Plus loin que le film, le cynisme trouve son prolongement, voir son accomplissement, avec les imitations grandeur nature de quelques crétins qui auront tout le temps de regretter la crasse de leurs préoccupations (socialiser en se soumettant, fuir le réel par la bassesse, etc). Sur ce coup, moralement et esthétiquement, Hollywood matérialise le concept de l’infirmière salope, de la garce toxique. La partie apocalyptique n’est qu’un supplément spectaculaire, une consécration pop-cornesque potentiellement délectable, mais sans grand intérêt (sinon pour l’issue, sorte d’éloge paradoxal mais absolutiste de valeurs d’adulescents kékés) ; la laideur du film, son réalisme anthropologique et beauf se trouve avant.

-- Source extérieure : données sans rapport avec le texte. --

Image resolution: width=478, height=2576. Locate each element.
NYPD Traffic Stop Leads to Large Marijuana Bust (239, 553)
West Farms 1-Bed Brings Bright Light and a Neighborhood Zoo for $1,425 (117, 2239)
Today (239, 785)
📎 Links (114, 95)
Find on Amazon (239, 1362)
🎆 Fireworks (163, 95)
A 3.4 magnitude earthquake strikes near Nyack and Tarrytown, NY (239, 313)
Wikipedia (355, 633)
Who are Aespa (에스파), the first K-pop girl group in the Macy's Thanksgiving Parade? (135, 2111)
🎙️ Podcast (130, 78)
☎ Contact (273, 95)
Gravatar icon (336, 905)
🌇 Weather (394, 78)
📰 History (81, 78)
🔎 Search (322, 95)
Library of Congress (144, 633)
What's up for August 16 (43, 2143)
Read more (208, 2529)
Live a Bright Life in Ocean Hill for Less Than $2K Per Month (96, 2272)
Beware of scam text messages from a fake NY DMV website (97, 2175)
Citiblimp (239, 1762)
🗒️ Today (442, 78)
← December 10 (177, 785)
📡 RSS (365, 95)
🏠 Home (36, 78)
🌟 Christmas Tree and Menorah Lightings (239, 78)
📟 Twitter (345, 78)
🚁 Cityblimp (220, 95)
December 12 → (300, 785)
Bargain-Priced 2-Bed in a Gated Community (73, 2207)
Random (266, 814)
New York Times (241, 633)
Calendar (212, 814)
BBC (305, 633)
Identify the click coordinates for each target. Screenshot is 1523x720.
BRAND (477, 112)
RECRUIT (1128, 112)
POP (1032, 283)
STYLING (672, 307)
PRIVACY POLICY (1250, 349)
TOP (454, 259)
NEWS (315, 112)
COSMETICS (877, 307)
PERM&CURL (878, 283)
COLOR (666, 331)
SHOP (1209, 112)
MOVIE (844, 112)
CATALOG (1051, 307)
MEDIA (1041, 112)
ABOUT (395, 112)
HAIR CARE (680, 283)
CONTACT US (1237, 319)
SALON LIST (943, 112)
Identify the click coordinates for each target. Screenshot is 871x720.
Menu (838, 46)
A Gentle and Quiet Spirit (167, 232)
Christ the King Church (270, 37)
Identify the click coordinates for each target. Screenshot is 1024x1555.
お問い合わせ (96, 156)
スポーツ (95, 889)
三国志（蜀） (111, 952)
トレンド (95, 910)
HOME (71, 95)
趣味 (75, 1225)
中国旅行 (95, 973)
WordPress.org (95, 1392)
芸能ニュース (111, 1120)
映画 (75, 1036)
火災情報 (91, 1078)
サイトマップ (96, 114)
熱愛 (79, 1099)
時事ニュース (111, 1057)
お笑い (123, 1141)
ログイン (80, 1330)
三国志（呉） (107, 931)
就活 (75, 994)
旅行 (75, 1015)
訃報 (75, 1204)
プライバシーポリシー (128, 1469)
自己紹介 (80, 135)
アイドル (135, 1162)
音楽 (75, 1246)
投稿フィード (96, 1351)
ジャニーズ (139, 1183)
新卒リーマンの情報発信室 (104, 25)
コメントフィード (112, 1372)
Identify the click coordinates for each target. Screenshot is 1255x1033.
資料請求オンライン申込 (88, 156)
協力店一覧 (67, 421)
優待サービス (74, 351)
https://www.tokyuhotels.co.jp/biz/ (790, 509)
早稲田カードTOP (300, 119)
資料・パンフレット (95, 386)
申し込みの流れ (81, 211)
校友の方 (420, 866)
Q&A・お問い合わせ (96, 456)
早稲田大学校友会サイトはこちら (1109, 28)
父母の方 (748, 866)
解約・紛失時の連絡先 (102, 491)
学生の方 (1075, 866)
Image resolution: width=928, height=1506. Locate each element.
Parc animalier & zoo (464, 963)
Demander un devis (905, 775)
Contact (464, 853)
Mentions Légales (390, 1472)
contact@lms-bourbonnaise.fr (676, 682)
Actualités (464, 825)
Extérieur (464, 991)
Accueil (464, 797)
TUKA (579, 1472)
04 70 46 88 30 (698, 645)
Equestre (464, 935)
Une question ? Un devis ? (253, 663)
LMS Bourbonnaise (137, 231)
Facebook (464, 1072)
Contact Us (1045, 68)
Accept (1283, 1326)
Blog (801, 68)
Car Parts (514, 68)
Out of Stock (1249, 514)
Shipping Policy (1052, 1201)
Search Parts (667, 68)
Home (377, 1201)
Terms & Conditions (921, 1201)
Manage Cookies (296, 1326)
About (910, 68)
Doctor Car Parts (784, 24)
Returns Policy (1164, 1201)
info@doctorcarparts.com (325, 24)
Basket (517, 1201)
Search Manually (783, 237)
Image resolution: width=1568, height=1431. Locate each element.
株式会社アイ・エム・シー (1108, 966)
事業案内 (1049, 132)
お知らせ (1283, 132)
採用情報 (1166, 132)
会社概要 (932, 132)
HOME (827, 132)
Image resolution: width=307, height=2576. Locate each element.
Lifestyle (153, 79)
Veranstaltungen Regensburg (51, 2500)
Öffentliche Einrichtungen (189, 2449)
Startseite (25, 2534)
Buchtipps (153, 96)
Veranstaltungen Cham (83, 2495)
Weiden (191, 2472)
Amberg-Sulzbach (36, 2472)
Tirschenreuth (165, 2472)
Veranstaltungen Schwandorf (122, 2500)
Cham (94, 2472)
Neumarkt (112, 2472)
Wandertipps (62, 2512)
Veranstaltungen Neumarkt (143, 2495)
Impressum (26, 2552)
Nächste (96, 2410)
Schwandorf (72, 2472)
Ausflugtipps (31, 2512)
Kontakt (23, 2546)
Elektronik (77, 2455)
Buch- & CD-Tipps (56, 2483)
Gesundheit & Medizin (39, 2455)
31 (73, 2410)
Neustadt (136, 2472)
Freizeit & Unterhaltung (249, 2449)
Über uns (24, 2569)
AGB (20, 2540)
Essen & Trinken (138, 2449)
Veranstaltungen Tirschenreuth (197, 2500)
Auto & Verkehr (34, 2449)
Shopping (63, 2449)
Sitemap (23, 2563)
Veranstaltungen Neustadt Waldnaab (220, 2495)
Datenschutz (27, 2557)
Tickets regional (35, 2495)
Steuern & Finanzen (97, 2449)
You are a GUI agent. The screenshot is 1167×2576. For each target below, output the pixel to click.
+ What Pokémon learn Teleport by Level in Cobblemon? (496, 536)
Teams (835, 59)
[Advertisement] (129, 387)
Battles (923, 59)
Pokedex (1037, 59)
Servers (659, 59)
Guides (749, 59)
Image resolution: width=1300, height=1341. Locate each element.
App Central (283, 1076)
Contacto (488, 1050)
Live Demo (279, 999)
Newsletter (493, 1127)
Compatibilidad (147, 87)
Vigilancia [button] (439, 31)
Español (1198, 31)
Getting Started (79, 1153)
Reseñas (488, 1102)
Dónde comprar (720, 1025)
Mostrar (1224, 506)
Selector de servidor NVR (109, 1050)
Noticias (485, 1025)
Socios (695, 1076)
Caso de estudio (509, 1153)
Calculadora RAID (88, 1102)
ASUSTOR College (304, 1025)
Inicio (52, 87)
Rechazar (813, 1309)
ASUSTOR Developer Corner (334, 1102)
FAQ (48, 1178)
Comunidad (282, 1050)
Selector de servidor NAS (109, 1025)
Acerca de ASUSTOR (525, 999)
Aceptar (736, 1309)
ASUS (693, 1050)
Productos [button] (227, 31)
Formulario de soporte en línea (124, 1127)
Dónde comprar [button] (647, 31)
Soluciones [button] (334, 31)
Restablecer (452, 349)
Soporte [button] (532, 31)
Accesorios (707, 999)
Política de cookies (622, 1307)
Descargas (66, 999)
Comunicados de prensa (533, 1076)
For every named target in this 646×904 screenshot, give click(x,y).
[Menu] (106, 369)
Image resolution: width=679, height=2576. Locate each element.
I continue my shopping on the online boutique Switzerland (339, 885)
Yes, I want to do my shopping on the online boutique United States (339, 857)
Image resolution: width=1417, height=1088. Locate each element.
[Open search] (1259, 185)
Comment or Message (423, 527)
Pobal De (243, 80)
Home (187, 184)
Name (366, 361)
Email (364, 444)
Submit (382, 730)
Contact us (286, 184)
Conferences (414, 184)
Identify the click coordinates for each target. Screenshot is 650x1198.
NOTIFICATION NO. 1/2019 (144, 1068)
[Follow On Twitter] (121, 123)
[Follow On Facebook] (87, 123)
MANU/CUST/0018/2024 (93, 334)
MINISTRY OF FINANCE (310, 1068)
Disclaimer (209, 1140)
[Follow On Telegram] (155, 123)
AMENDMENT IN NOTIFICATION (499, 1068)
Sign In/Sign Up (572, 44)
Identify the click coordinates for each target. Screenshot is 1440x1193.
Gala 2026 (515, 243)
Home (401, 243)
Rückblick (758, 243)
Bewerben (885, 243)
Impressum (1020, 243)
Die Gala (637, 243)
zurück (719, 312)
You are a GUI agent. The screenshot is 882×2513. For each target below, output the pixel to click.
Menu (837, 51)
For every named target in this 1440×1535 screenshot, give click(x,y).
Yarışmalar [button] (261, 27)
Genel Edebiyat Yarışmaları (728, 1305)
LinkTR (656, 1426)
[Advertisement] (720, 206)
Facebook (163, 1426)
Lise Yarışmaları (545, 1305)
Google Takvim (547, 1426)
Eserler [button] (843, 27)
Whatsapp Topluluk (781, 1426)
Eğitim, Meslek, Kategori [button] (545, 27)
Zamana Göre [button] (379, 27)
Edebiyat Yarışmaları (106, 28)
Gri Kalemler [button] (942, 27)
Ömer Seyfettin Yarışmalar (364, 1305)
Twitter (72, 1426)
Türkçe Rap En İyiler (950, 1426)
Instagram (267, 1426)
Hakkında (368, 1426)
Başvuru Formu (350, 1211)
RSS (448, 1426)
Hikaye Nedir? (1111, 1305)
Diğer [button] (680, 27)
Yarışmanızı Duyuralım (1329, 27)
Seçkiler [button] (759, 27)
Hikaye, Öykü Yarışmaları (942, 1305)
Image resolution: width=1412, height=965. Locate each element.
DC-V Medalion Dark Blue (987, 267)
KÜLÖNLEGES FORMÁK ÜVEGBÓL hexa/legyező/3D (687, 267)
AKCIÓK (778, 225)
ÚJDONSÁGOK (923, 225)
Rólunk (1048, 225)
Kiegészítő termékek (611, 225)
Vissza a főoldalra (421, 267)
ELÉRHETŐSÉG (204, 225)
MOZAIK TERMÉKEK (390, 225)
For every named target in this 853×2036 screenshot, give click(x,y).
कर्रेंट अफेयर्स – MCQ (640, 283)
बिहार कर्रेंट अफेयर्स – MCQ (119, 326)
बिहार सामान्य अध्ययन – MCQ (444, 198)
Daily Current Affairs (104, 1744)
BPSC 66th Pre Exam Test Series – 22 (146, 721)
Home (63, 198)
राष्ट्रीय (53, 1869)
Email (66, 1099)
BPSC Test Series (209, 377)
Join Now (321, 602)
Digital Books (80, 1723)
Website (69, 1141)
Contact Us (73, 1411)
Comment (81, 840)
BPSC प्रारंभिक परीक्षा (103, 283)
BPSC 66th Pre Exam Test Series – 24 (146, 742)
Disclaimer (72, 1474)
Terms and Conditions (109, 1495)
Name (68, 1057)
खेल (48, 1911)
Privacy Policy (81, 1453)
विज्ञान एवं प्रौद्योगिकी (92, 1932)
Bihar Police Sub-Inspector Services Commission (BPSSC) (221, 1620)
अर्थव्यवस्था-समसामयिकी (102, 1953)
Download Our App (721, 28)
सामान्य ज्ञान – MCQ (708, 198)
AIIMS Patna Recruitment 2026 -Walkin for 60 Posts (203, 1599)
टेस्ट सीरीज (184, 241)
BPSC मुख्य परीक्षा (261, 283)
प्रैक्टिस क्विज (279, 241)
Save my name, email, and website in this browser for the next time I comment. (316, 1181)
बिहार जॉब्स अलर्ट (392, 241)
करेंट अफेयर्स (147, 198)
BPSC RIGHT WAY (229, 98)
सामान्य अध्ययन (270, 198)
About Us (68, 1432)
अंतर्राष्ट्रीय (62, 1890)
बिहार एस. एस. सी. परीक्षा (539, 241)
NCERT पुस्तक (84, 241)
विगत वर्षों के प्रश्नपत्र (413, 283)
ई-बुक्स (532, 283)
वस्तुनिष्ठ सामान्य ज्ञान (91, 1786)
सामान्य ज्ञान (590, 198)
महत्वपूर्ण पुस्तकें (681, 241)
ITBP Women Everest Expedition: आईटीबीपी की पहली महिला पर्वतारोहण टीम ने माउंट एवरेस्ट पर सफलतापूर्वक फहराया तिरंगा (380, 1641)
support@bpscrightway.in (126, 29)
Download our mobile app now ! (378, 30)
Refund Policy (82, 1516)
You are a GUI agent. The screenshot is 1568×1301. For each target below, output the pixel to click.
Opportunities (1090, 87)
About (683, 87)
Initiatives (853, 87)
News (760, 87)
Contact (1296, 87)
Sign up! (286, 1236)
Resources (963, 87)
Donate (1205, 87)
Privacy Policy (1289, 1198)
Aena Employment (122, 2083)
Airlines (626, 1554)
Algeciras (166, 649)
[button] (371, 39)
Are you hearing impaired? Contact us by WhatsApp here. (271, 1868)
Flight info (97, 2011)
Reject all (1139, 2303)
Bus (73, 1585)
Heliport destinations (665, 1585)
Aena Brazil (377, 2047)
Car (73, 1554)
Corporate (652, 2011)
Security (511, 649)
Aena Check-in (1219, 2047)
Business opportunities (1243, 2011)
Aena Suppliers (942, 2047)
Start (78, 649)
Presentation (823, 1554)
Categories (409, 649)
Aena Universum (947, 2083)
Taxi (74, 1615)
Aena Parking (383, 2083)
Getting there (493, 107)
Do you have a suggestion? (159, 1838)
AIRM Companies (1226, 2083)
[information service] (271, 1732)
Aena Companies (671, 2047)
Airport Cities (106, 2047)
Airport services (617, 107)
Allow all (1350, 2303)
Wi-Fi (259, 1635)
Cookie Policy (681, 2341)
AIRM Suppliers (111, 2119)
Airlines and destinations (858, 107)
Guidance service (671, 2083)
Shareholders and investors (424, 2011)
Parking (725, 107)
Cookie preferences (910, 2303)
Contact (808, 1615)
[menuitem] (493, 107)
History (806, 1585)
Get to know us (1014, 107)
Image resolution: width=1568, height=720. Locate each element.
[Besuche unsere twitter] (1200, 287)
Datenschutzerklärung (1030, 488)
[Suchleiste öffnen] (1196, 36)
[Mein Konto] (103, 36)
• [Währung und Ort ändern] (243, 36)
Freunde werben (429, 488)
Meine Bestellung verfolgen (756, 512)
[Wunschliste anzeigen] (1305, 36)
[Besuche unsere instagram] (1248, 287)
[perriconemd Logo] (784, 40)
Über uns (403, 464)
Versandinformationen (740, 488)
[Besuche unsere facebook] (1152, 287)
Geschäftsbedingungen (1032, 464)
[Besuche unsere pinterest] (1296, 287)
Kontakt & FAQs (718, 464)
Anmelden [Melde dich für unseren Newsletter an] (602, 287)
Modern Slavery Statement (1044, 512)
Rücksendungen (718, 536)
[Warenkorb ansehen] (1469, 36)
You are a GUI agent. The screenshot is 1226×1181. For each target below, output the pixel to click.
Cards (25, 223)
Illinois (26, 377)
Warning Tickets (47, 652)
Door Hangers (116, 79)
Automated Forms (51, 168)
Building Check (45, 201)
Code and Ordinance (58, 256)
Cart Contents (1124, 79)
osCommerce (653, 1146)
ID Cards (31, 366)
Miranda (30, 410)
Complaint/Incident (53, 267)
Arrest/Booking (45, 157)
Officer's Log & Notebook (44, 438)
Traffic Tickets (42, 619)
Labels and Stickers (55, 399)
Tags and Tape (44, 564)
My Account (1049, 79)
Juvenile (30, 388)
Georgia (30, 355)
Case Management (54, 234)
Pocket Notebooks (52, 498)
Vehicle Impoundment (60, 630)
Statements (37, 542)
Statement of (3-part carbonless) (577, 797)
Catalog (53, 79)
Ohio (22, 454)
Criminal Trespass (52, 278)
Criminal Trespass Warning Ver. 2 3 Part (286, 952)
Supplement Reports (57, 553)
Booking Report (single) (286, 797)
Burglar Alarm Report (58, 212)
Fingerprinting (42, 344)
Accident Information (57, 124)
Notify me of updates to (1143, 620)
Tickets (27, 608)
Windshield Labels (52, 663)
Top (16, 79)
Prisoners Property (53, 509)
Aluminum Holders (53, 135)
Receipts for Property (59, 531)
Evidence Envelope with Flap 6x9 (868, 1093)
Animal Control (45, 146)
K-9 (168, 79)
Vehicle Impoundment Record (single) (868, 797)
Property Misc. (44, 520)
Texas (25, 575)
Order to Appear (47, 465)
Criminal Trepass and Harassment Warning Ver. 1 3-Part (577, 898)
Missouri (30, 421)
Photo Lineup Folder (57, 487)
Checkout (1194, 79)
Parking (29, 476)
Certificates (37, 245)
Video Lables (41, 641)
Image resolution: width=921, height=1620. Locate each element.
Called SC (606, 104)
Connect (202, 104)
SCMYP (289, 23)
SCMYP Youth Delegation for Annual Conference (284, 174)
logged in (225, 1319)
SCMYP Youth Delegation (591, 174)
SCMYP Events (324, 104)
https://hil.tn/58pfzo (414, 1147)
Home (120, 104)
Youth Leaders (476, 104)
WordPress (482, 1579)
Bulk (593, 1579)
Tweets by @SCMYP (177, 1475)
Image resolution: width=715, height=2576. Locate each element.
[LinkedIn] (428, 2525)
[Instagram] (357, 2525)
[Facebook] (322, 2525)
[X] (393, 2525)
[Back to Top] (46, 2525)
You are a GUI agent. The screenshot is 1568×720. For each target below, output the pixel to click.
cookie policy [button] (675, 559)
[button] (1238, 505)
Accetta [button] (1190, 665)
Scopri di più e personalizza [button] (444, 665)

C’est du cinéma-vérité. Certes, pour une vérité sans intérêt, tellement connue et rabattue que personne ne s’y penche sérieusement. Et sans être un chef-d’oeuvre d’un point-de-vue anthropologique (c’est quand même trop niais), Projet X est bien plus crédible que les autres teen-movie du même registre, car il est jusqu’au-boutiste et sans artifices ni prétextes « moraux ». Il ne cache ni son ambition ni la médiocrité de ses sujets, il en est plutôt fier et s’en trouve parfaitement cohérent. Le message d’intro de Warner Bros est non seulement hypocrite, mais aussi assez inouï, car tout le reste dégouline de complaisance.